9. RW Randy McKay, 6th round, 113th overall in 1985. Sadly, his best years came in Stanley Cup seasons with New Jersey after ill-fated trade with the Devils.
8. LW Peter Klima, 5th round, 86th overall, in 1983. The Wings first foray behind the Iron Curtain turned out to be a good one.
7. D Jonathan Ericsson, 9th round, 291st overall in 2002. A favorite target of critics, he remains a fixture on the club’s top defense pairing next to Niklas Kronwall.
6. LW Tomas Holmstrom, 10th round, 257th overall in 1994. No one got more results from lesser skills than he did – and he has four Stanley Cup rings to prove it.
5. Vladimir Konstantinov, 11th round, 221st overall in 1989. A Norris Trophy candidate when his career was cut short by the limo accident, he might have had a Hall of Fame career, too.

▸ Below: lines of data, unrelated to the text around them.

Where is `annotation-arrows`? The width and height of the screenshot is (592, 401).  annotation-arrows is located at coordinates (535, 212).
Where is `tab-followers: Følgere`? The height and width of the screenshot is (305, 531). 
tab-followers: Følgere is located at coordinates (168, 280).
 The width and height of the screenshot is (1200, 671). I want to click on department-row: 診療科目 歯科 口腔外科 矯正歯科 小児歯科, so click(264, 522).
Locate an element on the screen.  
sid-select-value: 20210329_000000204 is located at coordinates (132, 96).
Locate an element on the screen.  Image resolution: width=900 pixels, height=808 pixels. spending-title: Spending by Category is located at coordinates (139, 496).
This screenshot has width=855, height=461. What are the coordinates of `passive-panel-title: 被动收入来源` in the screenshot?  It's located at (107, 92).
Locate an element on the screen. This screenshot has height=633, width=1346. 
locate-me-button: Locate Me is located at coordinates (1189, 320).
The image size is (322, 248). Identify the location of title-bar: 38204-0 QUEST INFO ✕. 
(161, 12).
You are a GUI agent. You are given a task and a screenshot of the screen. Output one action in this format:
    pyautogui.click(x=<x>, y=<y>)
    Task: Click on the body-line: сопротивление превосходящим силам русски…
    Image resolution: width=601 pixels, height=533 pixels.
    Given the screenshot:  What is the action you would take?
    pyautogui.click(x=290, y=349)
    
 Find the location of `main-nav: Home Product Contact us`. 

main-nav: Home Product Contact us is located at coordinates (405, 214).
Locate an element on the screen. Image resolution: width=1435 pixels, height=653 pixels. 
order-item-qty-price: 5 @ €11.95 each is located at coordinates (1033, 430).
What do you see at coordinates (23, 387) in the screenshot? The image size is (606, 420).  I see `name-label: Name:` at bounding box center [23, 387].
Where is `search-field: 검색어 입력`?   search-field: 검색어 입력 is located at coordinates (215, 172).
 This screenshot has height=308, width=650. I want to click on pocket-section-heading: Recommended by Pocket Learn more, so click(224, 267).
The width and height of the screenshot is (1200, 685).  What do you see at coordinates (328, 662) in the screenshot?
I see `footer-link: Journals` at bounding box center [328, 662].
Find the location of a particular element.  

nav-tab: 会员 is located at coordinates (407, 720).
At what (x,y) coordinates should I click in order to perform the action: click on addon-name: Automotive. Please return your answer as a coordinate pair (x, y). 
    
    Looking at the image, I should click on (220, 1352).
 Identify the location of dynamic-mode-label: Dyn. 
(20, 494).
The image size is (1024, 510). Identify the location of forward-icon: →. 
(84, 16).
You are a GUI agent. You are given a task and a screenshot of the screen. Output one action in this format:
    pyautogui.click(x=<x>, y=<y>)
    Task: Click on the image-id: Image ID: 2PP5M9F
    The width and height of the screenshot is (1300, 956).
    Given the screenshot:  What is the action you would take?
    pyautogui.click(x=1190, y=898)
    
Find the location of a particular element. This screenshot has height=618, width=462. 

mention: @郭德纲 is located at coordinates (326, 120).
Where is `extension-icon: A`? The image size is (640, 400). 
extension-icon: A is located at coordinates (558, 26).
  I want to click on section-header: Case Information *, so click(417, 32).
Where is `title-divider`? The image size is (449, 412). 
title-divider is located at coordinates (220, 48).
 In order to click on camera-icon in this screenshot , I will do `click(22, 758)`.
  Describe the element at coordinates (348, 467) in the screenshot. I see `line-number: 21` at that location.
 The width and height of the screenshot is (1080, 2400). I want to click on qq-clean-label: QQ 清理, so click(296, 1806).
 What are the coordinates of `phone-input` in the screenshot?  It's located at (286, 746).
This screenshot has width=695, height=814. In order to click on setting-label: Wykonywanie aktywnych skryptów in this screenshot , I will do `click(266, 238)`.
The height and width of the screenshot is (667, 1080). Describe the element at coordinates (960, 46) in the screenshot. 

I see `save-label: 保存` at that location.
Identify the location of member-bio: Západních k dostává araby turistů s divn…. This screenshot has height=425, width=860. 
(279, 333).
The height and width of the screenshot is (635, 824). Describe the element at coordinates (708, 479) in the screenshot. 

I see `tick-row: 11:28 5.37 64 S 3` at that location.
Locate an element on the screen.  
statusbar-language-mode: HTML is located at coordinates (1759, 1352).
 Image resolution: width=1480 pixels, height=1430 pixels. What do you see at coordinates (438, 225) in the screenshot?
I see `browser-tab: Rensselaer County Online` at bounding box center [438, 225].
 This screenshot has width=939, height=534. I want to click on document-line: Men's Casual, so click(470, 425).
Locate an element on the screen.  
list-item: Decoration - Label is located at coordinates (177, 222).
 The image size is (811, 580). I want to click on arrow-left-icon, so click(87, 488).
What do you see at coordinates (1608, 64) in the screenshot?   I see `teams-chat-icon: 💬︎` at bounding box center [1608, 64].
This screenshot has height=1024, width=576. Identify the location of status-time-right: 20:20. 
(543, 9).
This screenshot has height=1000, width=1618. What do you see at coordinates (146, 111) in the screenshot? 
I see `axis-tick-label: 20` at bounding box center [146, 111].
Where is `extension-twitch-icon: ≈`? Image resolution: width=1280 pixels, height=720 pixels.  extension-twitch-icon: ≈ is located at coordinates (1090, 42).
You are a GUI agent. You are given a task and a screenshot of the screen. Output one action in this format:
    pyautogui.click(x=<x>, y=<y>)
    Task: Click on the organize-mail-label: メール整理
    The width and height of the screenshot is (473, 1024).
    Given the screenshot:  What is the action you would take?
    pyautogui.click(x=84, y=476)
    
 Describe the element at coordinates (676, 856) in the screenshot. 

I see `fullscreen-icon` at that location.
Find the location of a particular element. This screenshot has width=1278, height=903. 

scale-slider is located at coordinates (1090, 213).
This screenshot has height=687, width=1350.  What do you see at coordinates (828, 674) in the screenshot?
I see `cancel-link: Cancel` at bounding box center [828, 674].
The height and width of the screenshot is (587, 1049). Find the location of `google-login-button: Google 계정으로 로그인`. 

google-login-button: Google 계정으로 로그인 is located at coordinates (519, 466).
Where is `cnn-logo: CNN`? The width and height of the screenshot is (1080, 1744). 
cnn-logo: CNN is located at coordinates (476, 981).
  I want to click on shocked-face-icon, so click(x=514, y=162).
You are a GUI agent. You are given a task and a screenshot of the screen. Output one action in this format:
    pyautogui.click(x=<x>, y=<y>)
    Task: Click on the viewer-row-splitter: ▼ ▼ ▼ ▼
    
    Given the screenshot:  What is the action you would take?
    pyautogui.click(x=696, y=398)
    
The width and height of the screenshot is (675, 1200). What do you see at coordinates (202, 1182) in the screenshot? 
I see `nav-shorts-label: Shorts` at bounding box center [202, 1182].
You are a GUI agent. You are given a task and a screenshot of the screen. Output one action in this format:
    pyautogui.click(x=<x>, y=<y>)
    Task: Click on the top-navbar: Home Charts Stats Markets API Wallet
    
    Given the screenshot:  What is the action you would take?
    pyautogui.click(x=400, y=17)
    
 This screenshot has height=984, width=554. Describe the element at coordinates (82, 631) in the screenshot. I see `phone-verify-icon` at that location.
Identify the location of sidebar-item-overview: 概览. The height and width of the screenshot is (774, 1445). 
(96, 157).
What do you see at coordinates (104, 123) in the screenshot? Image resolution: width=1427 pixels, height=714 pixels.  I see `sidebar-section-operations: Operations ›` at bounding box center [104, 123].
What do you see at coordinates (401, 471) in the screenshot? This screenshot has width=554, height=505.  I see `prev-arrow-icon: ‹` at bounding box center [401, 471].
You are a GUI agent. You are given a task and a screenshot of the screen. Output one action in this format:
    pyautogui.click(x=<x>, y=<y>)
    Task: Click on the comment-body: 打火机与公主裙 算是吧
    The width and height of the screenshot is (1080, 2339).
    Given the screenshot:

4. C Henrik Zetterberg, 7th round, 210th overall in 1999. They said he was too small, but the Wings’ captain is enjoying a career that will eventually result in his No. 43 hanging from the rafters, too.
3. C Pavel Datsyuk, 6th round, 171st overall in 1998. One of the most skilled 200-foot players in league history, it’s hard to believe that the other 29 teams passed on this guy – for more than five rounds.
2. C Sergei Fedorov, 4th round, 74th overall in 1989. Doesn’t matter that there was no guarantee the Wings could even get him out of the former Soviet Union. They did, and he was as dominant a player as the Wings have had since Gordie Howe.
1. D Nick Lidstrom, 3rd round (53rd overall) in 1989. Besides the seven Norris Trophies and four Stanley Cup rings, he’s in the discussion with Bobby Orr as game’s best-ever defenseman. And 29 teams passed on him for two rounds, too.